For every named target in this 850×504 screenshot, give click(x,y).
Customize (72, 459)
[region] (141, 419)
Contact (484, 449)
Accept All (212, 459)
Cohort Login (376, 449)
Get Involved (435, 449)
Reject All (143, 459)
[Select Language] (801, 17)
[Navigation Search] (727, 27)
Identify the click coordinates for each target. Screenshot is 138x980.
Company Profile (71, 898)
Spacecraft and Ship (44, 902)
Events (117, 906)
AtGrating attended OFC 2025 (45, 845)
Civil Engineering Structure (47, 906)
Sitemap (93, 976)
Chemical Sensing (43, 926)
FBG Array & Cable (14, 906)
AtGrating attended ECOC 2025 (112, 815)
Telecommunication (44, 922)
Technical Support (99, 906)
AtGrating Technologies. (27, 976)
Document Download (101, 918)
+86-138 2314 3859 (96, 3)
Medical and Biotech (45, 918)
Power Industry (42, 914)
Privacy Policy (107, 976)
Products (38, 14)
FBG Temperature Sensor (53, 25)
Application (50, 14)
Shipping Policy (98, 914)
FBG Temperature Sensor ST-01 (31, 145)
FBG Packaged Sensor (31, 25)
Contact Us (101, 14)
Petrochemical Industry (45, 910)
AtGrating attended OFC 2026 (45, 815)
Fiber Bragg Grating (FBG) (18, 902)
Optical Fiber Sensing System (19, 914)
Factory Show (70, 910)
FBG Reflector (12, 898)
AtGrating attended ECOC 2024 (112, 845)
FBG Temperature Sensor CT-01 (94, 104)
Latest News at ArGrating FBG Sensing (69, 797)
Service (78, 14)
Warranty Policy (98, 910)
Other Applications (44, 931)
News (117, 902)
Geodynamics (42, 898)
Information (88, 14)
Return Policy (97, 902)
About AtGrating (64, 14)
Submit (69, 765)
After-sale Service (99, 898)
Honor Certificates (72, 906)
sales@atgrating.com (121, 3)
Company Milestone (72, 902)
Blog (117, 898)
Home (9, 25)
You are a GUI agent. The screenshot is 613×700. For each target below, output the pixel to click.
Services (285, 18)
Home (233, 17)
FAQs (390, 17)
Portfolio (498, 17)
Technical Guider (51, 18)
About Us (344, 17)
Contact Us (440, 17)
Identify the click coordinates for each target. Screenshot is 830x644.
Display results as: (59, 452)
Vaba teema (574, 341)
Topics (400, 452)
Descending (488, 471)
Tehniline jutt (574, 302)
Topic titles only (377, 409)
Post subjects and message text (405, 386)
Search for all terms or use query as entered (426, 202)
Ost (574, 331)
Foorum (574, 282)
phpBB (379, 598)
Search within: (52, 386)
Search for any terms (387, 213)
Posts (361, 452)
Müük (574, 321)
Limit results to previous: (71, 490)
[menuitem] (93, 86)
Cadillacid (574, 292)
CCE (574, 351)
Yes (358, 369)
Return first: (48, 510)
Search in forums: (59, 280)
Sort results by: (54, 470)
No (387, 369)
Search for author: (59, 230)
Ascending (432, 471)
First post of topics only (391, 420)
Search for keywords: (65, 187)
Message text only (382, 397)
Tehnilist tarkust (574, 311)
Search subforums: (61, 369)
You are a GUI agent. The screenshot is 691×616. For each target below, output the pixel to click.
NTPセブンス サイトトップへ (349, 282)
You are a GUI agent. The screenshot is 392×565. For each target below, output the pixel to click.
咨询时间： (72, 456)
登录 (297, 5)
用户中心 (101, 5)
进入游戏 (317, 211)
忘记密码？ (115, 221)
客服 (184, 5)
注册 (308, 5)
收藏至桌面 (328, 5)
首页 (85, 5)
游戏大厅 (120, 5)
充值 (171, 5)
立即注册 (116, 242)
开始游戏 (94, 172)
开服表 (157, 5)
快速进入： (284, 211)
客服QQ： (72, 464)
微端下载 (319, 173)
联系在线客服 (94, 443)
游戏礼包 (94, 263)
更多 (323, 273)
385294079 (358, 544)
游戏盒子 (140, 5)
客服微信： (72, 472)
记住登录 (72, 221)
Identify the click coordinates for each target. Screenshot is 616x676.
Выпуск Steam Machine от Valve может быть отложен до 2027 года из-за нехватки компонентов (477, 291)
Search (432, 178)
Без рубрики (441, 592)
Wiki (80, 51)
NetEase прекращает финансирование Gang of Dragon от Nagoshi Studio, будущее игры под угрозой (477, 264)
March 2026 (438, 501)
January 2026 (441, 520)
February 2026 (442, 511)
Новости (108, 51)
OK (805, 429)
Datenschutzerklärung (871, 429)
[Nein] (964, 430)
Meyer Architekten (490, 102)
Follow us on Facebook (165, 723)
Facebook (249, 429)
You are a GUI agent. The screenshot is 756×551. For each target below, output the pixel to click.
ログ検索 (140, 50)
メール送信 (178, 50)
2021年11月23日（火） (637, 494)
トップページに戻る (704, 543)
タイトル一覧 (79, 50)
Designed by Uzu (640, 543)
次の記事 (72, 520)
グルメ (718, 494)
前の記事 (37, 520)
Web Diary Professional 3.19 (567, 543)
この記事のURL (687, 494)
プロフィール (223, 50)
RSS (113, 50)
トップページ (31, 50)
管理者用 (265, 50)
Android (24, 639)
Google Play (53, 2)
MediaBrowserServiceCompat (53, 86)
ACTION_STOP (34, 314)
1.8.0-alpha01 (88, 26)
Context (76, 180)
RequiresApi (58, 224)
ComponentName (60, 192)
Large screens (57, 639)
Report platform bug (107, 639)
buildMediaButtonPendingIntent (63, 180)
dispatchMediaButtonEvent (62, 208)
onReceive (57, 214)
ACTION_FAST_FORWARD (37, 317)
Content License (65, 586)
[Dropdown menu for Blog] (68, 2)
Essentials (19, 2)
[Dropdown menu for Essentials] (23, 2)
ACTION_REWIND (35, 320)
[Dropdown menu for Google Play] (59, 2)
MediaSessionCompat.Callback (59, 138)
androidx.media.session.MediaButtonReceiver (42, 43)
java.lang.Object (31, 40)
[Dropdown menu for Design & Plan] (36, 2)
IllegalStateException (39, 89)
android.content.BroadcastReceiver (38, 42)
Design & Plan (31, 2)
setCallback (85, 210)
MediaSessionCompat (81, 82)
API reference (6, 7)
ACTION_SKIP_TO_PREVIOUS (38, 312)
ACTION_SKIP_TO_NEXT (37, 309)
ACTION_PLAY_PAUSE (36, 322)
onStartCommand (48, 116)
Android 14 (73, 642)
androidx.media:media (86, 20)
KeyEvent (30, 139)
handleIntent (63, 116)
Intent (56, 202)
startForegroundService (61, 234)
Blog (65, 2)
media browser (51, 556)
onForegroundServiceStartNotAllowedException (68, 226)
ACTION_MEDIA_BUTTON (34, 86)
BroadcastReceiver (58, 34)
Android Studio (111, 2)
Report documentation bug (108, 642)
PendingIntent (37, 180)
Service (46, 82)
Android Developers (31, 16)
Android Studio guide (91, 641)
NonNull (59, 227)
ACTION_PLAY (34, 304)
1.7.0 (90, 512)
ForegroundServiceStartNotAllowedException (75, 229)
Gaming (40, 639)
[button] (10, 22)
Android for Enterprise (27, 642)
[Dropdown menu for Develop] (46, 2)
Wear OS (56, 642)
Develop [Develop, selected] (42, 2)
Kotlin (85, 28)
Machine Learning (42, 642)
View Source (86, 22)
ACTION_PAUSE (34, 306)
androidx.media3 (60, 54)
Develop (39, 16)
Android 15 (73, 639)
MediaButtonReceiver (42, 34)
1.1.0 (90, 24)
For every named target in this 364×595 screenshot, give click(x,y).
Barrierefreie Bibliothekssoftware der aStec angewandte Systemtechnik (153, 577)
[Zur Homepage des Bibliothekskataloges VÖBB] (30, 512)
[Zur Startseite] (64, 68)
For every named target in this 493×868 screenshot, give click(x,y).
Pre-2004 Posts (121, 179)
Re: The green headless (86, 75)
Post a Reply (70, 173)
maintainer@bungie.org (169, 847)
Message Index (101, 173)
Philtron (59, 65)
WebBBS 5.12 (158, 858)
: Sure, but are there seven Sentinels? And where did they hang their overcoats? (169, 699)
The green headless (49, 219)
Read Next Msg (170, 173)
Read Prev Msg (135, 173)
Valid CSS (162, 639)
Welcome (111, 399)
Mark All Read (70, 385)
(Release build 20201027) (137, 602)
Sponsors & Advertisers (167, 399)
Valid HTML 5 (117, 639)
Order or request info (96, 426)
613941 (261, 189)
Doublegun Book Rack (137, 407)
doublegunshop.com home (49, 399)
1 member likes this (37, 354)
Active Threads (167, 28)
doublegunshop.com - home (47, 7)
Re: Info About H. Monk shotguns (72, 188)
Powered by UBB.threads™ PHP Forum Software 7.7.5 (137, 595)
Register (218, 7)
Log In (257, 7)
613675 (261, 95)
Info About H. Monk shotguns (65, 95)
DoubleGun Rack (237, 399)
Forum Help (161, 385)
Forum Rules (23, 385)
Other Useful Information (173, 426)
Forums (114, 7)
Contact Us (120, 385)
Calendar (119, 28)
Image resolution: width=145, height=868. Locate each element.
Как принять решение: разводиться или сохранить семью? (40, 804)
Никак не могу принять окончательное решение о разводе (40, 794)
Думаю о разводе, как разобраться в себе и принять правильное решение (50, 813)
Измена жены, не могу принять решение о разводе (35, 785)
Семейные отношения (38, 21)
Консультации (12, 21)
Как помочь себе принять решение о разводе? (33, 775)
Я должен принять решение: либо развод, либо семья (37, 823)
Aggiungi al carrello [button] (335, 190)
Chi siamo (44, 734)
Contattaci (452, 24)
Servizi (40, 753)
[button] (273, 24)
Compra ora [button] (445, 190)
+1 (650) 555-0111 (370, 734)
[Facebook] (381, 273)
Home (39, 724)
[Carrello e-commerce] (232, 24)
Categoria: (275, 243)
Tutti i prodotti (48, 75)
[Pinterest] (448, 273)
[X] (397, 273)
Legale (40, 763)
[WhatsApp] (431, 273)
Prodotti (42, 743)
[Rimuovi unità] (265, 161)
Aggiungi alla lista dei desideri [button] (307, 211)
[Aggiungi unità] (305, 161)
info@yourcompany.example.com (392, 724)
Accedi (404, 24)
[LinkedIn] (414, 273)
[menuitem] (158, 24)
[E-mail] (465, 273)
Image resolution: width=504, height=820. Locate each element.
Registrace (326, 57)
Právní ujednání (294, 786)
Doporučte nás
══════════════════════════════
AIM OF THE EXERCISE:
Put the stretch of rows above, from the row containing "[Select Language] (801, 17)" through the row containing "FBG Array & Cable (14, 906)", into a numbered list, omitting any blank lines.

RESPONSE TO THE TASK:
1. [Select Language] (801, 17)
2. [Navigation Search] (727, 27)
3. Identify the click coordinates for each target. Screenshot is 138x980.
4. Company Profile (71, 898)
5. Spacecraft and Ship (44, 902)
6. Events (117, 906)
7. AtGrating attended OFC 2025 (45, 845)
8. Civil Engineering Structure (47, 906)
9. Sitemap (93, 976)
10. Chemical Sensing (43, 926)
11. FBG Array & Cable (14, 906)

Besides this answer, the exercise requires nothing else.